Oh, that is known.
Out of all the rocky inner planets, only Earth still has a magnetosphere. The ones in the other three inner planets died billions of years ago.
However, in this aspect Earth was lucky. Or should I say "Earth Mark II", as we are really standing on the second planet that has occupied this location.
"Earth Mark I" was the original planet in this orbit around the sun, but it had a trojan. A roughly Mars sized planet that orbited at one of our Lagrange Points, and would have been there for hundreds of millions of years. However, those are not stable in the long term and eventually gravitational influences caused it to crash into Earth. Hence, Earth Mark I was destroyed, and Earth Mark II was formed. A now larger planet with a large moon orbiting it in comparison to the moons of other inner planets.
But here is what has likely saved the Earth. Much of the crust of Earth and Thea was blown off, some returning to the planet to form our crust. While much remained in space and formed the moon. But the inner core of Thea sank to combine with the core of Earth Mark I to give us our current core. Ultimately, the core that is "super sized" in comparison to the other cores of the other rocky planets. This is only being realized fairly recently, as it is the key to something that had puzzled volcanologists and geologists for years.

Dataset extract:
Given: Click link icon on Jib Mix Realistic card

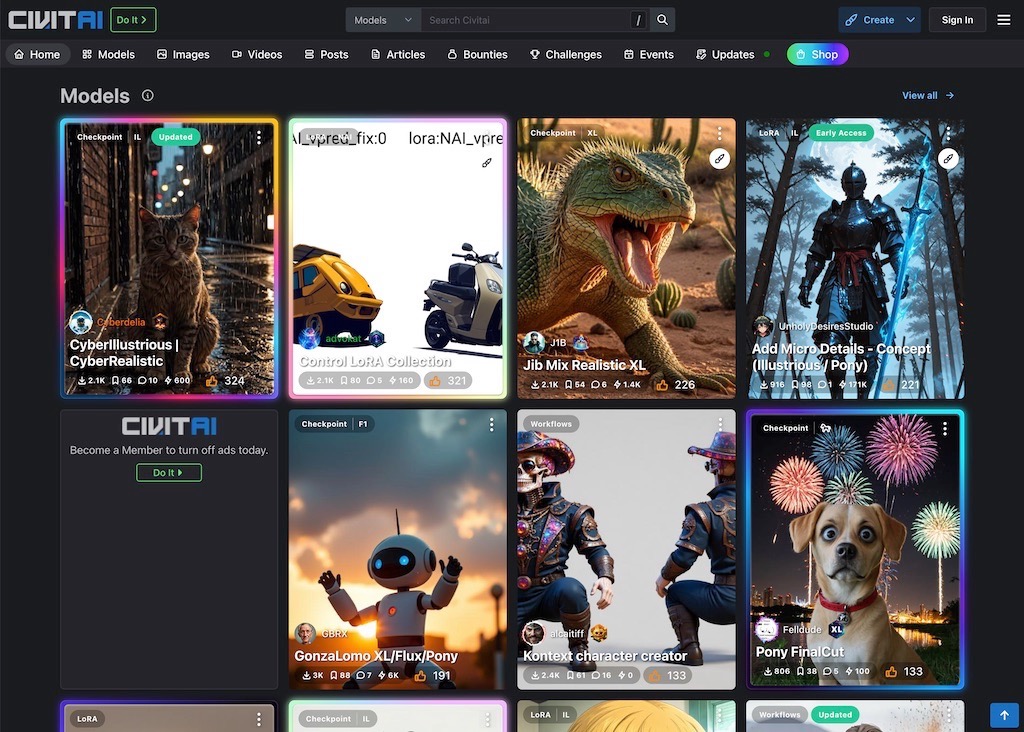Looking at the screenshot, I should tap(719, 158).
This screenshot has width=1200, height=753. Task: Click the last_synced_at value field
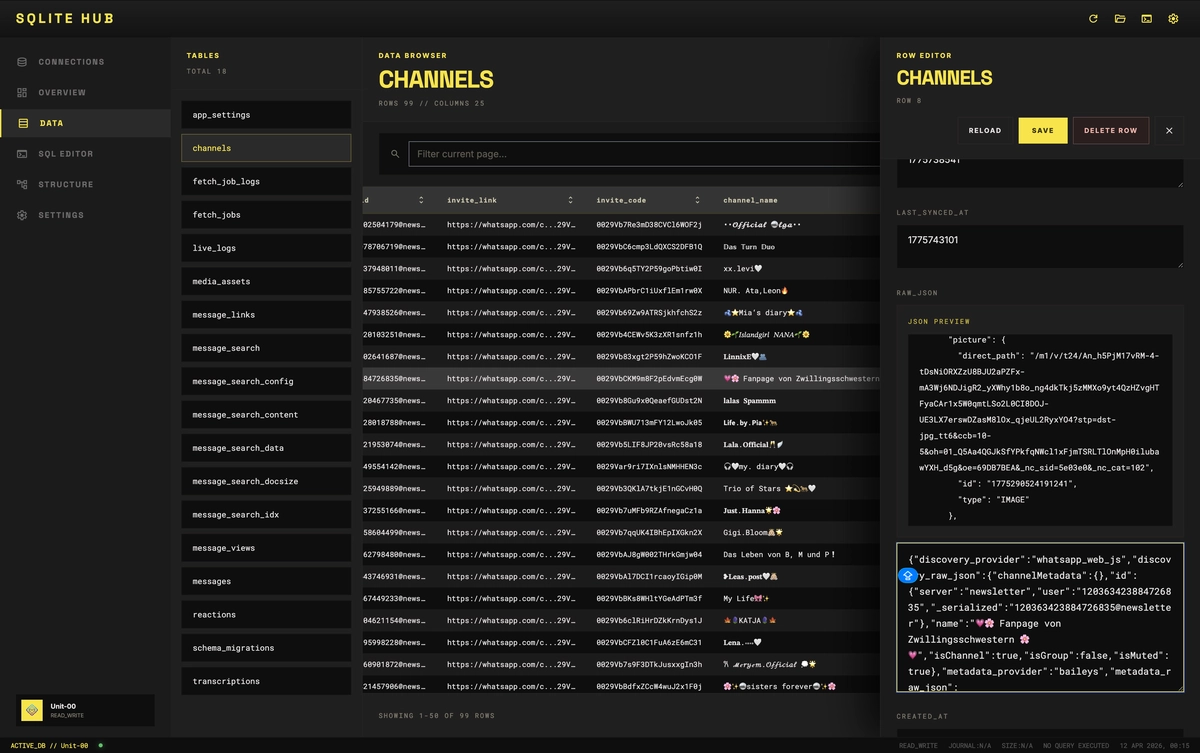coord(1040,246)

Your tasks:
• a. In the passage about Earth's magnetosphere, which of the rocky inner planets still has a magnetosphere?
• b. Rewrite the paragraph of the passage about Earth's magnetosphere that begins "'Earth Mark I' was the original planet" as a short bulleted list that keeps its main facts.
• c. Go on with the passage about Earth's magnetosphere, starting after its final sentence.

Answers to the exercise:
• a. Only Earth.

• b.
- "Earth Mark I" was the original planet in this orbit around the sun.
- It had a trojan: a roughly Mars-sized planet orbiting at one of Earth's Lagrange Points, probably for hundreds of millions of years.
- Such positions are not stable in the long term, so gravitational influences eventually caused the trojan to crash into Earth.
- The impact destroyed Earth Mark I and formed Earth Mark II. That planet is larger, and its moon is large compared with the moons of the other inner planets.

• c.
For decades they had known of "Large low-shear-velocity provinces" (LLSVP), which are large molten extensions off of our main core, with no logical reason for being. Some of these were already known, like a large "magnetic dead zone" between Africa and South America. And by the 1980s scientists were already puzzling how big they were, and where they came from. But it is only in the last 3 years that they started to realize what they are seeing is the remains of the core of Thea. Broken up and resting on top of our own core. And we now know it is different, because this "foreign core" is even higher in iron content than our own core is.
Now, take an Earth sized planet and throw it at Mars about 4.5 bya, and it too would still have an active core and magnetosphere. And likely a thick atmosphere, surface water, and possibly (actually likely) to have some kind of life. But without that, at roughly the time that Thea and Earth collided the core of Mars was already cooling and the magnetosphere dying.
We have known for a long time that our planet was unusual, in that our core was far larger and more active than that of Mercury, Venus, or Mars. But that was the final piece of the puzzle that fully explained what was so unusual about it. But there are other things known about the two planets, that are even more puzzling. Like Thea was unusually high in iron, which is why the remnants on our own core are so strange magnetically even billions of years later. And our own core is unusually high in uranium, making it hotter than the core of any other rocky planet known.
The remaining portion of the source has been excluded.